The course had been set by this time, the Ecological-Fremen were aimed along their way. Liet-Kynes had only to watch and nudge and spy upon the Harkonnens . . . until the day his planet was afflicted by a Hero.
Appendix II:
The Religion of Dune
BEFORE THE coming of Muad'Dib, the Fremen of Arrakis practiced a religion whose roots in the Maometh Saari are there for any scholar to see. Many have traced the extensive borrowings from other religions. The most common example is the Hymn to Water, a direct copy from the Orange Catholic Liturgical Manual, calling for rain clouds which Arrakis had never seen. But there are more profound points of accord between the Kitab al-Ibar of the Fremen and the teachings of Bible, Ilm, and Fiqh.
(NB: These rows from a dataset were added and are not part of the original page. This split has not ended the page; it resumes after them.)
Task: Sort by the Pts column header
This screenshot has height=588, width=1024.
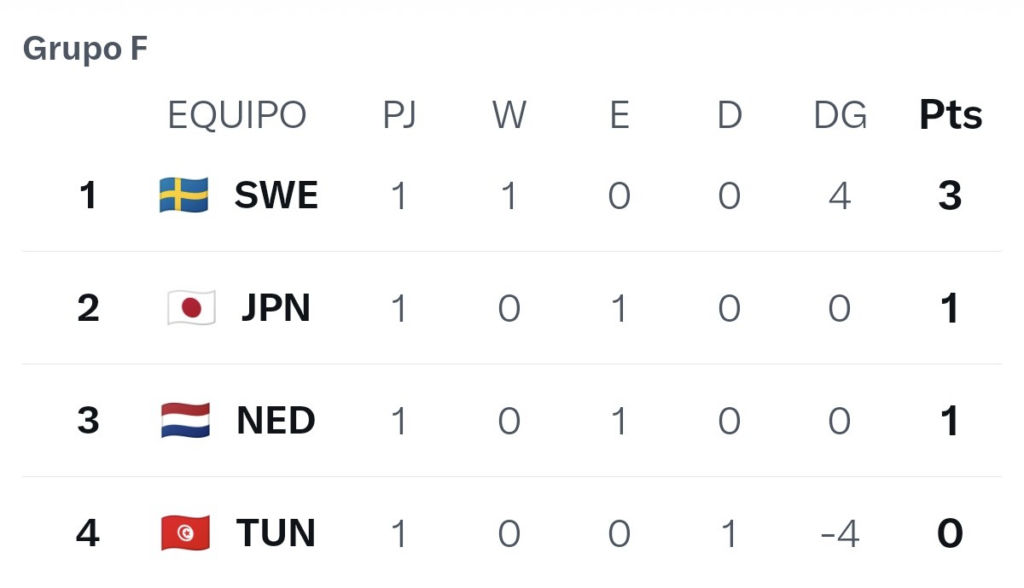Action: 950,115
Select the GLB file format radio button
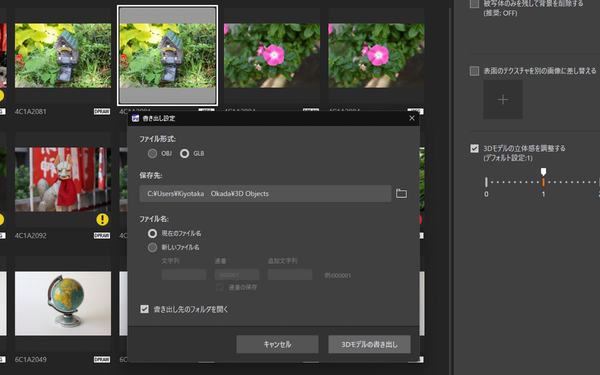Screen dimensions: 600x375 184,153
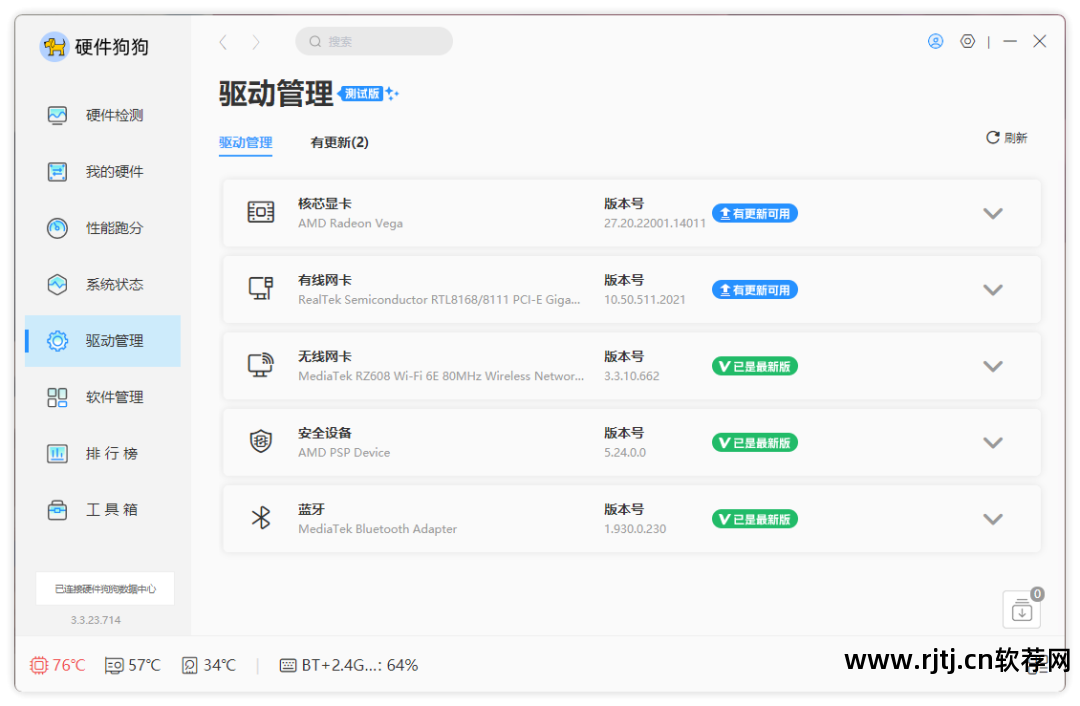Click the user account icon in the title bar
Image resolution: width=1080 pixels, height=706 pixels.
(x=935, y=41)
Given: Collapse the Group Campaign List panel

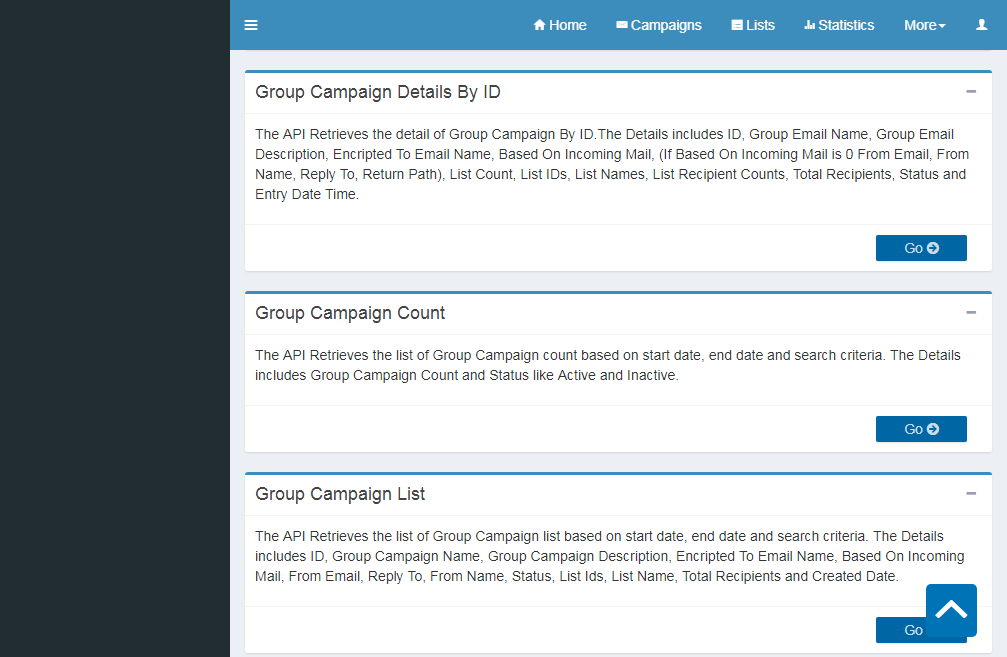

Any comparison of the religious beliefs dominant in the Imperium up to the time of Muad'Dib must start with the major forces which shaped those beliefs:
1. The followers of the Fourteen Sages, whose Book was the Orange Catholic Bible, and whose views are expressed in the Commentaries and other literature produced by the Commission of Ecumenical Translators. (C.E.T.);
2. The Bene Gesserit, who privately denied they were a religious order, but who operated behind an almost impenetrable screen of ritual mysticism, and whose training, whose symbolism, organization, and internal teaching methods were almost wholly religious;
3. The agnostic ruling class (including the Guild) for whom religion was a kind of puppet show to amuse the populace and keep it docile, and who believed essentially that all phenomena—even religious phenomena—could be reduced to mechanical explanations;
4. The so-called Ancient Teachings—including those preserved by the Zensunni Wanderers from the first, second, and third Islamic movements; the Navachristianity of Chusuk, the Buddislamic Variants of the types dominant at Lankiveil and Sikun, the Blend Books of the Mahayana Lankavatara, the Zen Hekiganshu of III Delta Pavonis, the Tawrah and Talmudic Zabur surviving on Salusa Secundus, the pervasive Obeah Ritual, the Muadh Quran with its pure Ilm and Fiqh preserved among the pundi rice farmers of Caladan, the Hindu outcroppings found all through the universe in little pockets of insulated pyons, and finally, the Butlerian Jihad.